I understand how the API is intended / designed to work; however, the implementation does not actually do this. My argument is that this transformation should be in a high-level library like "directory", and the low-level libraries like "base" or "unix" ought to provide functions which do not transform their inputs. That way, when an error is found in the encoding logic, it can be fixed by just pushing a new version of the affected library to Hackage, instead of requiring a new version of the compiler. I am also not convinced that it is possible to correctly implement either of these functions if their behavior is dependent on the user's locale.

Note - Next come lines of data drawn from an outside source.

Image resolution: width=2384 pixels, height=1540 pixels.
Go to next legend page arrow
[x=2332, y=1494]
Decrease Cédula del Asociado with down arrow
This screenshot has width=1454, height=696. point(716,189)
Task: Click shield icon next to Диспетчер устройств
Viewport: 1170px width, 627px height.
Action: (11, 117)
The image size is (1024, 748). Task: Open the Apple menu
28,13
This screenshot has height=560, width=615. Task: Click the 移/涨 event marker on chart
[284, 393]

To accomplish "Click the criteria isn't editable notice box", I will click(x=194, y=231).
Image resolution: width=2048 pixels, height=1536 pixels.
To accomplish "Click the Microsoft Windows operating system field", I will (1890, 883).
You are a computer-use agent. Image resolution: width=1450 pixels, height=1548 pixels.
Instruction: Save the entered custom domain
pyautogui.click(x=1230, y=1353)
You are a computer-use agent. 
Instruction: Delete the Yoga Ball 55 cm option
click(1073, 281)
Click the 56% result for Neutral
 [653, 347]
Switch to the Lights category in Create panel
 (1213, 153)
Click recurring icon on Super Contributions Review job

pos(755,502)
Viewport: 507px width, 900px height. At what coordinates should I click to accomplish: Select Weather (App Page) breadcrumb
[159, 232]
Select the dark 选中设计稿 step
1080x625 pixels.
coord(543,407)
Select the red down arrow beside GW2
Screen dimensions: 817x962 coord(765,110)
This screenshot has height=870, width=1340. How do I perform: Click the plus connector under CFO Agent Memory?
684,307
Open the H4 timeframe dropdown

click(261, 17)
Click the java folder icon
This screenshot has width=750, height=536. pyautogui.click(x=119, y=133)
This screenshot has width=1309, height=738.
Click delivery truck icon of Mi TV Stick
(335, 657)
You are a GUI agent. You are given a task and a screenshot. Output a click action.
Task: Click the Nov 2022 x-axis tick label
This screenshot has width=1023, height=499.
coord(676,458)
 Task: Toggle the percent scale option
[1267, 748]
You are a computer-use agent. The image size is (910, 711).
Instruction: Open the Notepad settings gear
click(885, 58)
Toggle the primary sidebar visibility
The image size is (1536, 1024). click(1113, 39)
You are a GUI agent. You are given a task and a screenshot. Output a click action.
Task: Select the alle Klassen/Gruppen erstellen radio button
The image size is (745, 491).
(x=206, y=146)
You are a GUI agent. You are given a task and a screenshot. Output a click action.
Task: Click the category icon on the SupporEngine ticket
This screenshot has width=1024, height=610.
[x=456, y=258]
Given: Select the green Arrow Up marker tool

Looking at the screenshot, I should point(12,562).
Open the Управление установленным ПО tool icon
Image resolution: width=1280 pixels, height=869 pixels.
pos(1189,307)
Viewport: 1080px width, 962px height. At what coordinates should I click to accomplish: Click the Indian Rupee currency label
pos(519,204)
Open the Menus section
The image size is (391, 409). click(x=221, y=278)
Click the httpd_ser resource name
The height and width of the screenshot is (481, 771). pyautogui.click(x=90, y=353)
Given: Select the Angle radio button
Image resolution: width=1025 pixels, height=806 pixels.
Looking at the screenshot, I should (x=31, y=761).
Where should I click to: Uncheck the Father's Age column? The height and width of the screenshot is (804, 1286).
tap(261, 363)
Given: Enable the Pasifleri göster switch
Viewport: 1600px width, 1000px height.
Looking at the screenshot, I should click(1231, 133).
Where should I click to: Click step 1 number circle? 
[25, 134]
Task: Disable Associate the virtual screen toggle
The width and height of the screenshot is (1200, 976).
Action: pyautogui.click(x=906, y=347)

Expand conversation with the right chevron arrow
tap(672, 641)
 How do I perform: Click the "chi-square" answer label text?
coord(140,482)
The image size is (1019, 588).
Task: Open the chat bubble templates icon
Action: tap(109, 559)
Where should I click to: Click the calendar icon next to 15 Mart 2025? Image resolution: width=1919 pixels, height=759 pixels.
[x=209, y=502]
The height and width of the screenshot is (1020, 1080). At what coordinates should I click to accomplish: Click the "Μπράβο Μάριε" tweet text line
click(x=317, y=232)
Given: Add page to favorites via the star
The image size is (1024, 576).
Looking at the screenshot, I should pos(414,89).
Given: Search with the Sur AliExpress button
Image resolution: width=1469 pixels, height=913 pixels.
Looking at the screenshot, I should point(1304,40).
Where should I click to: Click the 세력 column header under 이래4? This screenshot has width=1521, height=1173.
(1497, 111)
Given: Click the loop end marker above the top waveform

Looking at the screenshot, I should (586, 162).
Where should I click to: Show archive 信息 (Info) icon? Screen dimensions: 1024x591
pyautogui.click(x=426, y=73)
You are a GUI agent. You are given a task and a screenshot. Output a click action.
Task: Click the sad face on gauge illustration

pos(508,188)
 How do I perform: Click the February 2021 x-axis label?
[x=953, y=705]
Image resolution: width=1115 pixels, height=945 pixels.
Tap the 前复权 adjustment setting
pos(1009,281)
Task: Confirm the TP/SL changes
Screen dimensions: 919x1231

All this does is mean that the common case where you want to interpret file system paths as text works with no fuss, without breaking anything in the case when the file system paths are not actually text.
As mentioned earlier in the thread, this behavior is breaking things. Due to an implementation error, programs compiled with GHC 7.2 on POSIX systems cannot open files unless their paths also happen to be valid text according to their locale. It is very difficult to work around this error, because the paths-are-text logic was placed at a very low level in the library stack.
It would probably be better to have an abstract FilePath type and to keep the original bytes, decoding on demand. But that is a big change to the API and would break much more code. One day we'll do this properly; for now we have this, which I think is a pretty reasonble compromise.
Please understand, I am not arguing against the existence of this encoding layer in general. It's a fine idea for a simplistic high-level filesystem interaction library. But it should be *optional*, not part of the compiler or "base. As implemented in GHC 7.2, this encoding is a complex and untested behavior with no escape hatch.